• What needs to be done:
Copy out word for word the portion of the data that runs from its first line through the line containing "Quarry contact is", with both ends included.

A block of data
::::::::::
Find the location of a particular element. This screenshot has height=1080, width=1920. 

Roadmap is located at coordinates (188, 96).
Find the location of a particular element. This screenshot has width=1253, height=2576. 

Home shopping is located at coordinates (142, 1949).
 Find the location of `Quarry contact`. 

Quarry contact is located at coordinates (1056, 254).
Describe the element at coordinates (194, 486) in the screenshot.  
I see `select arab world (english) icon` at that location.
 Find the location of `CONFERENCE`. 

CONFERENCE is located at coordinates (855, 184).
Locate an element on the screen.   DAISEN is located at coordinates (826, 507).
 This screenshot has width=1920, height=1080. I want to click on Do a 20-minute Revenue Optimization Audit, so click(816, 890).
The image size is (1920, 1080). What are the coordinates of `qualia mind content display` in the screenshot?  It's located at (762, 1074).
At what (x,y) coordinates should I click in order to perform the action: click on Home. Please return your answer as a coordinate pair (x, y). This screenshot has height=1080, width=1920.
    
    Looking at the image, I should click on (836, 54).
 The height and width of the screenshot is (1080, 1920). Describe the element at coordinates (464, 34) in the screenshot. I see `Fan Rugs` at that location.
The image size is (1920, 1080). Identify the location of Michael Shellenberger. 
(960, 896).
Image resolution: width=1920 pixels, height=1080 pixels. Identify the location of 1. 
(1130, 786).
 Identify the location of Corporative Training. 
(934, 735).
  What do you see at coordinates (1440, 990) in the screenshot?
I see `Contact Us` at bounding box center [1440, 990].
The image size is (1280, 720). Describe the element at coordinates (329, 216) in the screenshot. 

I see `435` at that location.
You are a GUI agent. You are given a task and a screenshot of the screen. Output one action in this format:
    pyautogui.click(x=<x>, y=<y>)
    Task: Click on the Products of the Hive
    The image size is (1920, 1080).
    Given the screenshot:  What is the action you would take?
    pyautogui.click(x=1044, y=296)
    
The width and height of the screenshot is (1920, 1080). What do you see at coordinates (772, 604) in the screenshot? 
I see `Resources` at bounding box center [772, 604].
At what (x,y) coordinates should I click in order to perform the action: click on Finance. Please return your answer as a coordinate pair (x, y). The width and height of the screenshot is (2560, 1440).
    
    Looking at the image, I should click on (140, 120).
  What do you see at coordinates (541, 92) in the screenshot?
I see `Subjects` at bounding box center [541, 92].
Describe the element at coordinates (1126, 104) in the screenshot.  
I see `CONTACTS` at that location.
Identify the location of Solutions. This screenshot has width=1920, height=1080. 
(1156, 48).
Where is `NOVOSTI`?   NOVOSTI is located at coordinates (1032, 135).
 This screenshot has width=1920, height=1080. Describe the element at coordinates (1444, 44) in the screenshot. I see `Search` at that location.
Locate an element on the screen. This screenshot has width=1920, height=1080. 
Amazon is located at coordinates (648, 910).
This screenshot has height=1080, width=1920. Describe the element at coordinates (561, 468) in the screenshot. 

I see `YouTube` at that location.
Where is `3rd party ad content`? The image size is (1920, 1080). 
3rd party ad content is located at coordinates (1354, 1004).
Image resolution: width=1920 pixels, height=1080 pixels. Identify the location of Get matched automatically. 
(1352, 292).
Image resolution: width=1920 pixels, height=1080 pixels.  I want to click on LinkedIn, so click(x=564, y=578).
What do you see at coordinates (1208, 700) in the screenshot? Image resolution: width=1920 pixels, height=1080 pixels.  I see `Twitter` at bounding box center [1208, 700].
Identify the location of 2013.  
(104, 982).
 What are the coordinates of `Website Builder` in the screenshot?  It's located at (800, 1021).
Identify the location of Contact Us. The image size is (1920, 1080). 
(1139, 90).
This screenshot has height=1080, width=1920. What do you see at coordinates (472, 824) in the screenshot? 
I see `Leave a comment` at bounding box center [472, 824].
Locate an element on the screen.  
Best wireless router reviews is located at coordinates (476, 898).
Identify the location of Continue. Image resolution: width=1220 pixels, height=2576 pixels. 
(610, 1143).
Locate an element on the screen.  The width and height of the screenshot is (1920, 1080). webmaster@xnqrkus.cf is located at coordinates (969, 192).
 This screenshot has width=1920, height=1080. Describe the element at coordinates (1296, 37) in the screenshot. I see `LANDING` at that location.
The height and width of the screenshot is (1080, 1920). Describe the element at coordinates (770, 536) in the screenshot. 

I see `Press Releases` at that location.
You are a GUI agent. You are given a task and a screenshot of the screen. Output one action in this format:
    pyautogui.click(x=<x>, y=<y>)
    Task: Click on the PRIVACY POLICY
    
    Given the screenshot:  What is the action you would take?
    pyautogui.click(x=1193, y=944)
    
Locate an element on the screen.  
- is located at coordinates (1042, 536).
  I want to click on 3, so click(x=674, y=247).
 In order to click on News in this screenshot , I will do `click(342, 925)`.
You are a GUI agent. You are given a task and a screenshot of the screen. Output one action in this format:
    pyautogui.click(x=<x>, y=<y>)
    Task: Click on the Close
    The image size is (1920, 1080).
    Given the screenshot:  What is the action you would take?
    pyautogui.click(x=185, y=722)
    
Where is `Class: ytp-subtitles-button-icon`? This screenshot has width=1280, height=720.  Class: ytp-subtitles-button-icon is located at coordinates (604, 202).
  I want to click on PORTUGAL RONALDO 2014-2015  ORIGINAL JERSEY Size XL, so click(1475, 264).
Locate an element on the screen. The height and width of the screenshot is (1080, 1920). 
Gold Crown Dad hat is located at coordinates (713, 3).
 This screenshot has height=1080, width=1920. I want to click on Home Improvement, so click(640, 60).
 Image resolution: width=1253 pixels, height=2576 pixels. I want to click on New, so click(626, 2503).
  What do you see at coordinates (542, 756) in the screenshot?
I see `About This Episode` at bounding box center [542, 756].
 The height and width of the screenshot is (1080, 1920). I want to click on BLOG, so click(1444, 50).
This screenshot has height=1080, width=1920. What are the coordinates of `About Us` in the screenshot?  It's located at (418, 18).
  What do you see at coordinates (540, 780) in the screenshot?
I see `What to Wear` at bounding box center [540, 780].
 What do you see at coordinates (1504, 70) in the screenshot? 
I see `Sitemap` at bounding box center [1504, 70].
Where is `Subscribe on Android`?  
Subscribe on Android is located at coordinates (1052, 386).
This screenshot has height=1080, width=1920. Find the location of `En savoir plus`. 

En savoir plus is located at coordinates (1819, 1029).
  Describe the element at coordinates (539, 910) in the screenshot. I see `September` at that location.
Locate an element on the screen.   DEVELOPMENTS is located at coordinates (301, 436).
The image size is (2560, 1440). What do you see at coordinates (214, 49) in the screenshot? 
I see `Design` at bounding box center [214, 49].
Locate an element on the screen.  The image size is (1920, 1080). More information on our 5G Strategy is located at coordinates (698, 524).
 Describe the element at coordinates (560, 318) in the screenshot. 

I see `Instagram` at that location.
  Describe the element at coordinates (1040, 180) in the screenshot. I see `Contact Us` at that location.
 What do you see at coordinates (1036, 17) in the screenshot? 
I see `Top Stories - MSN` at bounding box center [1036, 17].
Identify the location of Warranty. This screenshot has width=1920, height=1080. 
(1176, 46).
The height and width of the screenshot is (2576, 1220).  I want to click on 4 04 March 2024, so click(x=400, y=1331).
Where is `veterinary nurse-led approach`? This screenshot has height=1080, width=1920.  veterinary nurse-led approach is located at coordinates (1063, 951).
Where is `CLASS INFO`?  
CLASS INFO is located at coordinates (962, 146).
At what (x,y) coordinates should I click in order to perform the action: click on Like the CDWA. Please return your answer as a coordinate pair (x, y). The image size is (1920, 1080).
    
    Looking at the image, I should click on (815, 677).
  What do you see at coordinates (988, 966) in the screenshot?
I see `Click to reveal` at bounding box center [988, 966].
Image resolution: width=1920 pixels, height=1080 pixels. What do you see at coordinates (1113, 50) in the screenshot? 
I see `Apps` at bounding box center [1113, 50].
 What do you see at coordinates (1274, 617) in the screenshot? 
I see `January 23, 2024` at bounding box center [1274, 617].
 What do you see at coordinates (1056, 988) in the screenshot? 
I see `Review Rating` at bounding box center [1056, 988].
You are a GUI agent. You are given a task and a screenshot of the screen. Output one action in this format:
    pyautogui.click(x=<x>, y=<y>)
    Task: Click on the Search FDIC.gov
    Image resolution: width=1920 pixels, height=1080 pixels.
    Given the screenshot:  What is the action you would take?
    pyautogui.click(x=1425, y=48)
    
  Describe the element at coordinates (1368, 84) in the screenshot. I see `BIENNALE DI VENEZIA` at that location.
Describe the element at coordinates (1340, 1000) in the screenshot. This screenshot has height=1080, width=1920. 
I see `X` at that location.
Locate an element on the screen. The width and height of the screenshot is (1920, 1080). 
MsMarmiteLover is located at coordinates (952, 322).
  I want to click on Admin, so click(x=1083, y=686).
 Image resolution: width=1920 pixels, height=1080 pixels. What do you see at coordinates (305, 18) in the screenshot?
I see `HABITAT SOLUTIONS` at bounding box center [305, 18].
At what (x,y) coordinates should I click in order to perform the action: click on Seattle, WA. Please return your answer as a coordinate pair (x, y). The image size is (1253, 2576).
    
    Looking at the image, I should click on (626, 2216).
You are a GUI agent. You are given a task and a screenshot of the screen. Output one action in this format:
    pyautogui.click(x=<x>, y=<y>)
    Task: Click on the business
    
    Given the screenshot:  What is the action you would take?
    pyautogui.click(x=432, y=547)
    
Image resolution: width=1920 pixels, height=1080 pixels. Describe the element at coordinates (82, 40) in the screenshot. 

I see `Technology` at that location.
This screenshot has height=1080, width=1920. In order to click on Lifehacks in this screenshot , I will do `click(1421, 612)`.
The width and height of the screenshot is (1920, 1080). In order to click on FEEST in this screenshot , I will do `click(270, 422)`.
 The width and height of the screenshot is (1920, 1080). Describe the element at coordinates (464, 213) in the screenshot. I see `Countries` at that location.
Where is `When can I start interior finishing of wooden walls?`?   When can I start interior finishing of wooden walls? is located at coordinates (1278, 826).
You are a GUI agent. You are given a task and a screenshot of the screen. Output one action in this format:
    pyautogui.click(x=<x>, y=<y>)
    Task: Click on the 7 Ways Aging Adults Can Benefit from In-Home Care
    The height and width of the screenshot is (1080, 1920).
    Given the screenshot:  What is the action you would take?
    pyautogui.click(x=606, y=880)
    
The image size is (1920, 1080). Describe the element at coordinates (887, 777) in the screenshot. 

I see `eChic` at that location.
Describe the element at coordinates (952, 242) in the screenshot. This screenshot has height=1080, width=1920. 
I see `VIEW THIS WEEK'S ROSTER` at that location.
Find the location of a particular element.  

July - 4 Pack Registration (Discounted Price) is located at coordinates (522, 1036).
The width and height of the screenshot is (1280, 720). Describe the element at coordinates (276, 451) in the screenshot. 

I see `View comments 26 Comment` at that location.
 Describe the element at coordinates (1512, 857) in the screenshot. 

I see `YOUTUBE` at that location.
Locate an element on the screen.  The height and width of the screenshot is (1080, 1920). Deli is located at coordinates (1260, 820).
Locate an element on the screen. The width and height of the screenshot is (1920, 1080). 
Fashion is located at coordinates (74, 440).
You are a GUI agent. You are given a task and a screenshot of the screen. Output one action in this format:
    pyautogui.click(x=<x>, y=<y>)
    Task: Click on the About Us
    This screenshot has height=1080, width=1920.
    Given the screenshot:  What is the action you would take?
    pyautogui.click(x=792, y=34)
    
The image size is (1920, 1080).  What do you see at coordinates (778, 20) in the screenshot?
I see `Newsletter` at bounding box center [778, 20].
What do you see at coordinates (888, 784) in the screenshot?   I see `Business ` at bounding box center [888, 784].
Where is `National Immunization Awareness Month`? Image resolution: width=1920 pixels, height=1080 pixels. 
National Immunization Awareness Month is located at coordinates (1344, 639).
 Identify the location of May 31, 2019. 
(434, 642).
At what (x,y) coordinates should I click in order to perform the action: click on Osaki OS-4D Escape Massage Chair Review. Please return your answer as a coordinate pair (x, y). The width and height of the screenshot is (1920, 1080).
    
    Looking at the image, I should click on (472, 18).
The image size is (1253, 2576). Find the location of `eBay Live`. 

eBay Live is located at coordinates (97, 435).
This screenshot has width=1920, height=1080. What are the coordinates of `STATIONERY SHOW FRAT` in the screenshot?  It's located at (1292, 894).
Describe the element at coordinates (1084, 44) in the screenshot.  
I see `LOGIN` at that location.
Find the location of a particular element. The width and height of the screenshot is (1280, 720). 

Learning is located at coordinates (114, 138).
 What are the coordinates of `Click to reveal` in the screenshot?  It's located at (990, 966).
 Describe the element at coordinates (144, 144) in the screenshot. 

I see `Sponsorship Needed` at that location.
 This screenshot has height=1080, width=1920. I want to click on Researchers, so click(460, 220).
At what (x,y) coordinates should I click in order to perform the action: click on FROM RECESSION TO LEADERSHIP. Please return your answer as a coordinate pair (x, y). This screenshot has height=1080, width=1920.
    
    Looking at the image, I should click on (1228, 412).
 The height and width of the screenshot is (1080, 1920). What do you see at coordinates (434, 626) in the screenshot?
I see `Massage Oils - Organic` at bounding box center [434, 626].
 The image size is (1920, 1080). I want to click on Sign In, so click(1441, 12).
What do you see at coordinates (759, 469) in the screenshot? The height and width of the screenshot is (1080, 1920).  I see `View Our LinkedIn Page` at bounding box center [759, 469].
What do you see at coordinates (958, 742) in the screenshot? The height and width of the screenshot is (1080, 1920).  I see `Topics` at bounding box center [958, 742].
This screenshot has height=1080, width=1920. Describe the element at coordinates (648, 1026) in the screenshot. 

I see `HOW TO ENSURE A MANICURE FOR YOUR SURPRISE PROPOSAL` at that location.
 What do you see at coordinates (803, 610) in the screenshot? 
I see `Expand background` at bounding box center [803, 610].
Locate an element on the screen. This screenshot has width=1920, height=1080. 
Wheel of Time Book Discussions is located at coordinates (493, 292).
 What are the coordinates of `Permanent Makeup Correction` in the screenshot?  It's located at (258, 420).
::::::::::
• Reply:
Find the location of a particular element. This screenshot has height=1080, width=1920. 

Roadmap is located at coordinates (188, 96).
Find the location of a particular element. This screenshot has width=1253, height=2576. 

Home shopping is located at coordinates (142, 1949).
 Find the location of `Quarry contact`. 

Quarry contact is located at coordinates (1056, 254).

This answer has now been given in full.